Sepi, tenang…………………..
“Terima kasih,”  ucapku lirih setelah dipersilakan duduk. Agak terkejut  karena kedatangan kami mereka diam menungguku membuka pembicaraan untuk menyatakan tujuan kami bertandang, karena  mereka tidak tahu mengapa kami datang, hingga kami menceritakannya.
“ Begini Bu, kataku memulai, menahan rasa sedih tapi mencoba tetap bicara. Bingung aku mengatakannya ,karena  masih tersisa suasana berduka diantara mereka, sejak putri  keduanya berpulang  kepada Tuhan. Akhirnya aku buka suara , kepada mama Meime aku berkata :
“ Waktu terakhir sebelum Meime  les Inggris  dia bermain di dalam rumah, Bu. Lalu dia melihat sebuah lukisan karya adik suami  saya yang kami beli darinya.
 Karena adik suamiku membutuhkan uang pada saat itu untuk sangu ke Jakarta ia menjual lukisan itu pada kami.
“Bu Tinneke  lukisannya bagus banget !”, kata Meime.
“ Oh ya?, itu punya adik Om”, kataku menanggapinya. Om adalah suamiku. Mendadak sontak Meime berseru ………………………
“Bu, gendong aku dong!” , sambil lompat sana sini dalam ruang tamuku.
“ Ah ga mau, kamu kan berat”. Dia murid SD kelas 5, gemuk, bundar, usil tapi smart.
“ Soalnya ntar ga ketemu aku lagi loh”, ia meneruskan kalimatnya.
Aku terkejut, tapi tidak menanyakan lebih lanjut apa maksudnya.
Selesailah perbincangan kami, dan saya lanjutkan pelajaran bahasa Inggris.
Begitu, Bu ceritanya. Dan kedatangan kami ini ingin menyerahkan lukisan yang Meime sukai kepada     Bapak dan Ibu sebagai kenang kenangan Meime dari kami.
“Oh, begitu?”’ jawab mama Meime.
“ Iya,Bu “, kataku menegaskan sambil mengangkat lukisan yang kami bawa dan menyerahkannya kepada
papa dan mama Meime.
Nampak dari raut muka mereka rasa haru, tapi tidak terucapkan selain kata terima kasih.

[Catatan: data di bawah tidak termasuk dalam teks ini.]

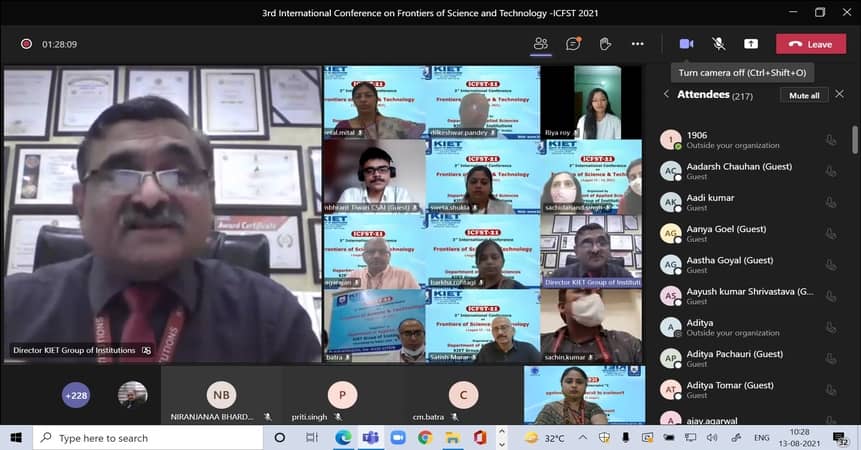Click the raise hand icon
Image resolution: width=861 pixels, height=450 pixels.
[605, 44]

Meime meninggal karena tertabrak  mobil di jalan raya tidak jauh dari rumahnya saat  ia pada suatu sore  bersepeda.
Berusaha merasakan apa yang mereka rasakan kami tidak banyak bicara.
Penyerahan lukisan kepada keluarga Meime adalah sebagai bentuk tebusan rasa bersalahku saat ia minta aku menggendongnya. Memang aku menolaknya  saat itu, karena aku benar benar  tidak akan kuat mengendong dia yang beratnya 60 kg ,sedangkan aku 50 kg.
Semua telah berlalu menyisakan rasa kehilangan yang dalam dihatiku, karena ia sangat dekat denganku dan kepergiannya sangat mendadak 7 hari setelah perjumpaannya denganku di rumahku. Aku bertanya tanya sendiri ,apakah seseorang yang akan pergi meninggalkan orang orang yang dicintai di bumi ini berpamitan dengan cara cara semacam ini?
Aku tak bisa menjawab dan tidak bertanya juga kepada orang tua Meime apakah mereka juga dipamiti Meime.Namun satu hal yang telah kulakukan dan tidak akan kusesalkan adalah selama dia belajar denganku aku telah melakukan tugasku sebagai gurunya, terbukti dia sangat maju pelajarannya dan aku sudah tunjukkan kepada orang tuanya bahwa Meime adalah seorang anak yang baik, ceria,pandai dan patut dikasihi oleh siapa saja, dan yang paling utama dia sangat dikasihi oleh Tuhan yang telah memberikan kebahagiaan surgawi.